Oxycontin is also called oxycodone, oxy or oxycotton, and is often referred to as hillbilly heroin. Nearly five hundred deaths in five years have been ascribed to oxycontin addiction in Ontario, reported the Star. In 2009 oxycotton addiction in Ontario was encouraged by the fact that prescribing doctors had no online access to what other oxycontin prescriptions had been made out for a person and scrips were easily forged. At the time the Toronto Star report encouraged authorities to launch a probe into oxycontin addiction in Ontario.
This month, June 2010, Dr Paul Roumeliotis, Medical Officer of Health for Eastern Ontario has announced a conference in September 2010 to teach doctors and pharmacists about oxycontin addiction in Ontario. Danny Aikman, Deputy Chief of Police in Cornwall says that police are taking a pro-active approach to oxycontin addiction in Ontario and working closely with health authorities.
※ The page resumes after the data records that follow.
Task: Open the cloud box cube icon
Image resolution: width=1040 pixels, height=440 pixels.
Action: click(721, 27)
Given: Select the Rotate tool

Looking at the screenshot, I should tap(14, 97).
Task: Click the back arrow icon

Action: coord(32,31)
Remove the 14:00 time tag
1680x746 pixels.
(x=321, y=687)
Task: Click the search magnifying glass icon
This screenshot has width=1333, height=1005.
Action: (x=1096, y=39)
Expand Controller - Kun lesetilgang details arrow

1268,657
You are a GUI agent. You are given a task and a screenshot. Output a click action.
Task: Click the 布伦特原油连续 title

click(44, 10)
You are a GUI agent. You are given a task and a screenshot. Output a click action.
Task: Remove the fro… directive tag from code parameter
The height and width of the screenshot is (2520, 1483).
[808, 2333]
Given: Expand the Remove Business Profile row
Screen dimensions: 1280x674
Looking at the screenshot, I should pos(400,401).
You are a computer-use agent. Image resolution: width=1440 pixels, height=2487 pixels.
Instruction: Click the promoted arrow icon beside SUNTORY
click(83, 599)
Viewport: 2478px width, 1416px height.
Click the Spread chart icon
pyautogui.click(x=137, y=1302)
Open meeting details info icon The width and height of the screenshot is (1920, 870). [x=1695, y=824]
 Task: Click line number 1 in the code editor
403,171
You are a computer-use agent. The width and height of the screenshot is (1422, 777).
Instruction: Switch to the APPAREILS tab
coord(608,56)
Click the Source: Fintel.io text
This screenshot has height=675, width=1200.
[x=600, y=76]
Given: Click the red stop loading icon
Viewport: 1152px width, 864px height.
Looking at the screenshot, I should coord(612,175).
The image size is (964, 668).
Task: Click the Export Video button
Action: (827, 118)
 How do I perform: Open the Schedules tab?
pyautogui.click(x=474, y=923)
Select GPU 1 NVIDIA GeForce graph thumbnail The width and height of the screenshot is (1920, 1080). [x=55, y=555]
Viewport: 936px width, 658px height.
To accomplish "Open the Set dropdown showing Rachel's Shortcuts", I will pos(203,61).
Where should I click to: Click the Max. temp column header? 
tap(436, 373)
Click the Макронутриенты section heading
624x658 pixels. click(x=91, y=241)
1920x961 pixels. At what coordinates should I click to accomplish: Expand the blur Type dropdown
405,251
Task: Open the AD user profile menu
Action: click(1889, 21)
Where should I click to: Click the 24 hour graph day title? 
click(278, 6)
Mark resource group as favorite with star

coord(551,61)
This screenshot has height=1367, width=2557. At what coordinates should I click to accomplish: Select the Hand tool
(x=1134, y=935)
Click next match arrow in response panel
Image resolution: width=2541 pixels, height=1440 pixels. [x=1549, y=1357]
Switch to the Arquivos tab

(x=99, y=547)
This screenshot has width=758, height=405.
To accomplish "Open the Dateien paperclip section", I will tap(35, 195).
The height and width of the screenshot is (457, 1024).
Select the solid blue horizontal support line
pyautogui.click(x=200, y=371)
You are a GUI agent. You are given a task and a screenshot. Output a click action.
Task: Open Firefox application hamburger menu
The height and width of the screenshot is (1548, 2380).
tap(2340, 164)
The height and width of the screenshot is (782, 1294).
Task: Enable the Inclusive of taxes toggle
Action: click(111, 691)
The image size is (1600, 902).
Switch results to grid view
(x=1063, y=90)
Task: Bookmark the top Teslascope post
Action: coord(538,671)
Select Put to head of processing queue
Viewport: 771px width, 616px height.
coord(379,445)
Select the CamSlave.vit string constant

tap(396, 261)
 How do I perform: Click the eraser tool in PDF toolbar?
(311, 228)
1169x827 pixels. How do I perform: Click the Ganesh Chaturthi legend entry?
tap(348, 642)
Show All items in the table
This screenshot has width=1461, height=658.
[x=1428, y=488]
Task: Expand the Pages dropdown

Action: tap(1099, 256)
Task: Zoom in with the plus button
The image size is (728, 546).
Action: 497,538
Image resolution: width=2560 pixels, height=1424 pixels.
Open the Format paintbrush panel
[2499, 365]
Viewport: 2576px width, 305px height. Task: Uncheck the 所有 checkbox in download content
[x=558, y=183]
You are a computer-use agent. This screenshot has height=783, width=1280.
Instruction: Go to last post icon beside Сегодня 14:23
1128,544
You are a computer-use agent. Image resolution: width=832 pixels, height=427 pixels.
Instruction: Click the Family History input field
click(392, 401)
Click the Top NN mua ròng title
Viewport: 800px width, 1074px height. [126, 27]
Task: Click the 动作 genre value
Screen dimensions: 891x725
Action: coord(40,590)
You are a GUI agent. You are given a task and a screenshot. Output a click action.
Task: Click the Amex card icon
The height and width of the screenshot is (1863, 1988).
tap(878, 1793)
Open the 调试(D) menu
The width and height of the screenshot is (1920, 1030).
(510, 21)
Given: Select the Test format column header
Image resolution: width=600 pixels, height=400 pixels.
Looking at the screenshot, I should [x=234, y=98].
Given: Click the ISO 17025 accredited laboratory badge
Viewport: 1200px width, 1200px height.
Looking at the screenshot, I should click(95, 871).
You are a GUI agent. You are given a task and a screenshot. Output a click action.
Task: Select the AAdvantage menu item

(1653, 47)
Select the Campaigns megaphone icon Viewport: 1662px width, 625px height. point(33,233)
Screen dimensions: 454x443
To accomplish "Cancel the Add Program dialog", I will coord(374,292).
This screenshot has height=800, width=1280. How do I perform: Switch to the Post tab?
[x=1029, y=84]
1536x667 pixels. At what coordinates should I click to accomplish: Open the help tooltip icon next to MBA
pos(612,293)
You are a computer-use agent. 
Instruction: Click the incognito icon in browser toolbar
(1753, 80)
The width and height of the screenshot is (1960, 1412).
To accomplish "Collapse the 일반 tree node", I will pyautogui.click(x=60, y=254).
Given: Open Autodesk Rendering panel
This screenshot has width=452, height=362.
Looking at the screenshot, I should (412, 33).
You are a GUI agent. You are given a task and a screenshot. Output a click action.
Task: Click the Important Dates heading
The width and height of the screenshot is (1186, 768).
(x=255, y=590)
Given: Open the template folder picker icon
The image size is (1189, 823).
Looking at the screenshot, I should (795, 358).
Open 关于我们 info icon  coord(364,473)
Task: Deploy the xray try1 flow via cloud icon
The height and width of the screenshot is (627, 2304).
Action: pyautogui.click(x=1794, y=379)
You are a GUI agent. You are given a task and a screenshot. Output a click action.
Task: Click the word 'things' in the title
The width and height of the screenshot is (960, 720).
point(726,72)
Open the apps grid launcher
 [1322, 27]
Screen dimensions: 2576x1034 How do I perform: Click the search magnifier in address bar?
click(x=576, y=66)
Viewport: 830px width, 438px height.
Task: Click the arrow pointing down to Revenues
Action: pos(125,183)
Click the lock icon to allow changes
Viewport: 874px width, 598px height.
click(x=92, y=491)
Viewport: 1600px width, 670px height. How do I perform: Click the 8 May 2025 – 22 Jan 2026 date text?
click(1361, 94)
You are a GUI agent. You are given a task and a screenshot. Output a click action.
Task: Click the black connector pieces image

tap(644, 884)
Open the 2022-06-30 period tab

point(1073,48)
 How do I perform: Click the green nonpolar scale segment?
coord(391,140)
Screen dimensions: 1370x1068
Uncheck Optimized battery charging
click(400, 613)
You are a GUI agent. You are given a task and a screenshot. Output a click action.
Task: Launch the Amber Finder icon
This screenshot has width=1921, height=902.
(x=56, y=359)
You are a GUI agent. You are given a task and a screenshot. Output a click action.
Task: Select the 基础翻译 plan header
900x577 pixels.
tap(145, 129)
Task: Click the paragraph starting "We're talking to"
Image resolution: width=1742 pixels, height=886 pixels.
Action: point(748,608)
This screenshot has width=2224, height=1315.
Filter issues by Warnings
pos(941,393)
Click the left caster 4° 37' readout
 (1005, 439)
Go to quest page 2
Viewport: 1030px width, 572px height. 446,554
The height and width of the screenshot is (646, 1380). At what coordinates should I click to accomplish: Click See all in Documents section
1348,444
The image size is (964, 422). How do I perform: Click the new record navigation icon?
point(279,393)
Local health authorities report a waiting list for opioid detox, with over 20% of admissions due to prescription drugs. The problem of oxycontin addiction in Ontario is not helped by oxycontin being available on internet, supplied without prescription.
There are several private substance abuse treatment clinics in Ontario and neighbor provinces with the skill and expertise to deal with oxycontin addiction and other substance abuse, at the same time as the public health Withdrawal Management Services are calling out for more funding.
According to CBC news this year 2010, oxycontin has now overtaken “crack” as Ottawa’s number one illegal street drug of addiction. The company which manufactures oxycontin says that its product complies with the law and that it does all that is reasonable to bring the addictive properties of oxycontin to the attention of the users.
Where to from here? As one blogger has astutely observed – when oxycotton is gone, head’s will just go elsewhere to get a fix. Clearly the ultimate solution is to use holistic recovery programs which help change the habits and lifestyle of users. Holistic methods of treatment can reduce the number of addicts in Ontario and help to eliminate future substance abuse. Users need not only detox programs but full rehabilitation services such as the one offered by Narconon Trois-Rivieres, a bilingual drug rehab facility located only a few hours from Ontario between Quebec city an Montreal.
Whilst mainstream authorities are doubtless well intentioned, public funded help for oxycontin addictions in Ontario is limited. People at the lower end of the socio-economic “heap” really do need extensive education in more healthy and productive ways of living so that they no longer have low self esteem and a need to cover up painful negative feelings with drug or alcohol abuse.
Holistic methods are often seen as being subversive of the established “order” – and indeed they are – regardless of money and assets, raising a person’s self esteem will put them on top of the heap. Using holistic methods, oxycontin addiction in Ontario could become a thing of the past.